National Geographic Traveler’s own photo experts share insights on how you can take your skills to the next level and create memorable, powerful, visual narratives.
Build a Story
Your photos need to reflect people, places, and moments in an authentic, meaningful way. Even simple, straightforward stories can unfold in an interesting, unexpected style. For example, remember that life is about movement rather than a sequence of static, posed, still life images. Capture people or wildlife in action—engaged and immersed in the activities, relationships, and landscapes that tell your story. If scenery alone is the star, move through the landscape to convey different perspectives, changes in light, or evolving weather conditions. Develop your theme by learning what makes the person, event, or destination you’re depicting distinctive. Once you have your story angle, your pictures must work to communicate it. You can evaluate your own success as a photographer by how well your theme translates.
Capture a Sense of Place
Each place you visit will have its own particular look, character, and ambience. When your images capture all those qualities, your photo essay reflects not only where you went, but how it felt. It’s important to think and feel, as much as to look—master that and you’ll create images that bring back the sensations you experienced, trigger memories, and capture the emotional complexion of a destination. Arrive with an open mind and take note of first impressions. Where do your eyes go first? What do you notice about the place right away? First impressions are invaluable sparks to creative interpretation. Pretend you have a story assignment with a particular theme. Then figure out the best approach to communicating that concept—whether to use a wide-angle or telephoto lens, which angle best suits it, what light is most appropriate. Techniques are only the tools—making a great photo essay starts with an idea, and the sense of place you want to bring home.
Master the Core Concepts
To shoot a great story, you need grounding in the core principles of photography: composition, lighting, and exposure.

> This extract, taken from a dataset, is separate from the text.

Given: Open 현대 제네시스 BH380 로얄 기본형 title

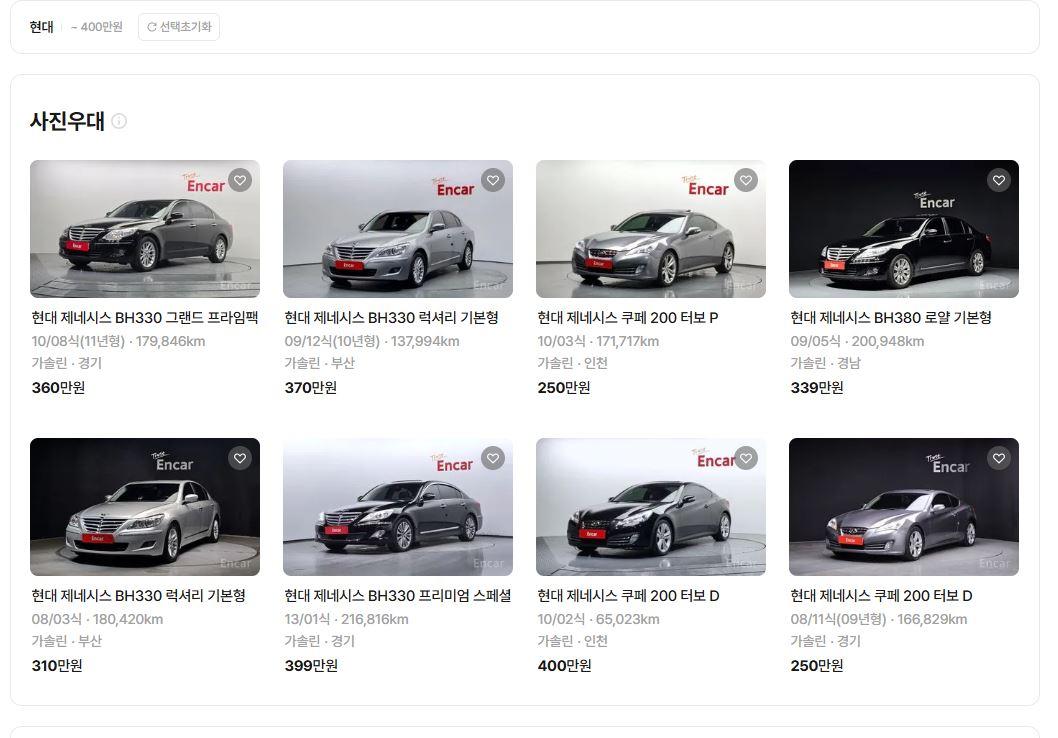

- Start simple. Define one central point of interest and arrange all elements in your picture to bring clarity to it.
- Fill the Frame. Find what’s interesting in a picture and fill the frame with it. Don’t be afraid to step in close so your subject is not surrounded by empty space.
- Rule of Thirds. Keep your subject off center or it could look lifeless. In your mind, divide the picture frame into thirds, horizontally and vertically, overlaying it with a grid of straight lines.
- Train yourself to notice the source and direction of light in your scene. Is it natural? Artificial? Front light can be dull and lack depth. Top light, the kind that comes from midday sun, is even worse, casting unflattering shadows. Side light is the magic hour—making early in the morning or late in the day ideal times to capture landscapes. Backlight can make for dramatic images as well. Place your subject in the foreground against a sunrise or sunset to achieve a compelling silhouette.
- Exposure simply refers to how much light you let into your camera and for how long. An image is said to be underexposed if not enough light is allowed in which creates dark shadows. An overexposed image suffers from too much light. Control your exposure by adjusting the aperture (size of lens opening) and shutter speed. A third variable that affects exposure is light sensitivity. You need a high ISO when shooting in low light. But generally, you want to use the lowest ISO setting conditions allow. Don’t forget to consider ambient light level, whether your subject is in motion, and whether you want to use a tripod.